> _Text section_:
— begin —

Borrowing great case studies

Knoll Workplace Research used 21st Century Corporations to illustrate trends work and workplace.  As expected the case studies are of transnational corporations or organizations in other countries that are leveraging 4IR advantages. Presented below are a few interesting trends we should be watching out for in India.

  1. Continuing Distribution of Organizations: Results Only Work Environment localizes decision making at Best Buys and a European Quasi Governmental Research Organization goes global by acquisition and adopting distributed workgroup option.
  2. The Availability of Enabling Technologies and Social Collaboration Tools: IBM encouraging employee to use social media to make connections, professionally and personally, using social media.  This exponentially increased density of connections, intensity of engagement, strengthening of relationships, and creative outputs.

— end —

> _Dataset entries_:

— begin —

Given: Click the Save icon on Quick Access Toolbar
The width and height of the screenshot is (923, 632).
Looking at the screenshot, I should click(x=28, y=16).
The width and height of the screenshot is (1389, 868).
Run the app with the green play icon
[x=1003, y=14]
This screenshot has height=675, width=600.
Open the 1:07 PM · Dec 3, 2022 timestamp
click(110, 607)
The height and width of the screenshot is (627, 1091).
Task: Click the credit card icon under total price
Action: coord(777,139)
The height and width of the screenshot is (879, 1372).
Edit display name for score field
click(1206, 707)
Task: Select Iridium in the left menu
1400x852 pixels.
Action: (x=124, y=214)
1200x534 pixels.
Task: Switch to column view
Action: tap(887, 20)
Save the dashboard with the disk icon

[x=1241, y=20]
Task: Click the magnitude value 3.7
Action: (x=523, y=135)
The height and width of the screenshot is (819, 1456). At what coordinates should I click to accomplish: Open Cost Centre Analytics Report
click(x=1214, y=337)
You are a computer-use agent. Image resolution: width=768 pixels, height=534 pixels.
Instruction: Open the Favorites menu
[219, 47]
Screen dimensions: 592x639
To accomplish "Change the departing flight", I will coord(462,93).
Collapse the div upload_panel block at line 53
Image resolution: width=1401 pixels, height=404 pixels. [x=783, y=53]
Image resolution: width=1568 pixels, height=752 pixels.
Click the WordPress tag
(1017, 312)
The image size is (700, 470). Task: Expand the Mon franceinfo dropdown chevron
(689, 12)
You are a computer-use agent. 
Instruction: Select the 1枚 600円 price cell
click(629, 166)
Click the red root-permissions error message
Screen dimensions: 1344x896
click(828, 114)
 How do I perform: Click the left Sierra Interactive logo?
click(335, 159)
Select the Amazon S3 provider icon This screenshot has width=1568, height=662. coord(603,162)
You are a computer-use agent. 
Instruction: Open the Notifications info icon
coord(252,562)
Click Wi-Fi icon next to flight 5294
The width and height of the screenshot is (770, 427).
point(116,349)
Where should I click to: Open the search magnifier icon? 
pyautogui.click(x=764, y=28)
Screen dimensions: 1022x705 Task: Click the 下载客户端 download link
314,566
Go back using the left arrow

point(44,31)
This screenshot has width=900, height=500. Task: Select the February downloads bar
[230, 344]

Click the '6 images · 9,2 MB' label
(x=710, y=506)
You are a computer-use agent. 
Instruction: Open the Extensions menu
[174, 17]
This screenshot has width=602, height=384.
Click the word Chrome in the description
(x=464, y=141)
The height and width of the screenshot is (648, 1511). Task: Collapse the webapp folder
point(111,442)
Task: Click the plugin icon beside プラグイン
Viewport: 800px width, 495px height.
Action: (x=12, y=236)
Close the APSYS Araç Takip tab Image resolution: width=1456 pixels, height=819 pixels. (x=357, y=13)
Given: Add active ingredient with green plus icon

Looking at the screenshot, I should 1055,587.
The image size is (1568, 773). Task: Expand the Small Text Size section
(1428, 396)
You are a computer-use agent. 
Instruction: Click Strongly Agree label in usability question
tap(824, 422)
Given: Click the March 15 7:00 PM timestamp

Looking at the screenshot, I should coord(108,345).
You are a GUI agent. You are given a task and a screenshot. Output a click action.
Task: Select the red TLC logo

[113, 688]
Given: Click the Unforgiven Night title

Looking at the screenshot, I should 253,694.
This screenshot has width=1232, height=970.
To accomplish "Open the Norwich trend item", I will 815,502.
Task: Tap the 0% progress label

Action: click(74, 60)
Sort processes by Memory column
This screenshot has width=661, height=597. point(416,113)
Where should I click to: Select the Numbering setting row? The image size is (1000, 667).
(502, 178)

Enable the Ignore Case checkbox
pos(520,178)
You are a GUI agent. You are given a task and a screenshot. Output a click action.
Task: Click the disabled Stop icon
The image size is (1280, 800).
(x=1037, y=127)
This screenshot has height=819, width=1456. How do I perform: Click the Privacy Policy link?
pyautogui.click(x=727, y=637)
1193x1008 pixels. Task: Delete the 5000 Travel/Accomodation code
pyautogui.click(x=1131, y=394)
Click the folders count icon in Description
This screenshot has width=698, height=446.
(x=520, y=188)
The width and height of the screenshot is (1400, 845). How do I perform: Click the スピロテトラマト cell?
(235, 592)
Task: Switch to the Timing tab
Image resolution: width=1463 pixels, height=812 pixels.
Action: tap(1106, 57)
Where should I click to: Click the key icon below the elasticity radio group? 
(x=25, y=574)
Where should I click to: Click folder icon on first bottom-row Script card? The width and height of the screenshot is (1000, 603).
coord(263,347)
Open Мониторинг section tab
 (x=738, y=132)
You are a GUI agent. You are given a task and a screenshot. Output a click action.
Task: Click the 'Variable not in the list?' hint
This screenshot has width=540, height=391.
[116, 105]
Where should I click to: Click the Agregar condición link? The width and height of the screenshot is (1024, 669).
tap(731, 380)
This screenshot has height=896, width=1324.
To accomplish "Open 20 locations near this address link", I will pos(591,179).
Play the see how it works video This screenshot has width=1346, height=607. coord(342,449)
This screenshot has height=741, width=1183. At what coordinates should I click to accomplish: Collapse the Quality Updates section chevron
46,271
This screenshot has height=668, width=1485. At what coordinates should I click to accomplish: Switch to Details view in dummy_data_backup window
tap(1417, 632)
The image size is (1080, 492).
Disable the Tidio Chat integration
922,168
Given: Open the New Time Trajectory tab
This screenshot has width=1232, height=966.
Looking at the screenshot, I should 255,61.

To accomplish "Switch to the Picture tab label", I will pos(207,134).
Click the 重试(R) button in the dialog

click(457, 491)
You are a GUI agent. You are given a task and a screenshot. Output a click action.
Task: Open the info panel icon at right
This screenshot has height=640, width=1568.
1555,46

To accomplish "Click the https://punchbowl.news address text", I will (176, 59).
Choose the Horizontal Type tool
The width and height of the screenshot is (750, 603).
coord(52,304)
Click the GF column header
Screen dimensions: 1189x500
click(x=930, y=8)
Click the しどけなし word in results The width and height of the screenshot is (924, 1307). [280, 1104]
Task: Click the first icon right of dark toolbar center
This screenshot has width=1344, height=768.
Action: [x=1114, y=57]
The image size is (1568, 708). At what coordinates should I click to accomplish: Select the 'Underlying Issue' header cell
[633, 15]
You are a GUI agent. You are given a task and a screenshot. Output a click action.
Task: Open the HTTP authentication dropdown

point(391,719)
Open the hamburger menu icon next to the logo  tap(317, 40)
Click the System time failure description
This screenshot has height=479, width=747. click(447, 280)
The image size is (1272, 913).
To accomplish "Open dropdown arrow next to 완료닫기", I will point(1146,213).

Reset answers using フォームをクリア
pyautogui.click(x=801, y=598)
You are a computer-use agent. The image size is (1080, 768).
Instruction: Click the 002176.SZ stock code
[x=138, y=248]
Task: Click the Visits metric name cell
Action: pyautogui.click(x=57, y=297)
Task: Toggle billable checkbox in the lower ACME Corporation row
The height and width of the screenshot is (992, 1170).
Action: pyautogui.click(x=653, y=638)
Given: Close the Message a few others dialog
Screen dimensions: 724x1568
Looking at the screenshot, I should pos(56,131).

— end —

> _Short problem_: Reproduce the text on workplace trends in full, word for word. The lines above are independent material and have no connection to the text on workplace trends.

> _The solution_:
Borrowing great case studies

Knoll Workplace Research used 21st Century Corporations to illustrate trends work and workplace.  As expected the case studies are of transnational corporations or organizations in other countries that are leveraging 4IR advantages. Presented below are a few interesting trends we should be watching out for in India.

  1. Continuing Distribution of Organizations: Results Only Work Environment localizes decision making at Best Buys and a European Quasi Governmental Research Organization goes global by acquisition and adopting distributed workgroup option.
  2. The Availability of Enabling Technologies and Social Collaboration Tools: IBM encouraging employee to use social media to make connections, professionally and personally, using social media.  This exponentially increased density of connections, intensity of engagement, strengthening of relationships, and creative outputs.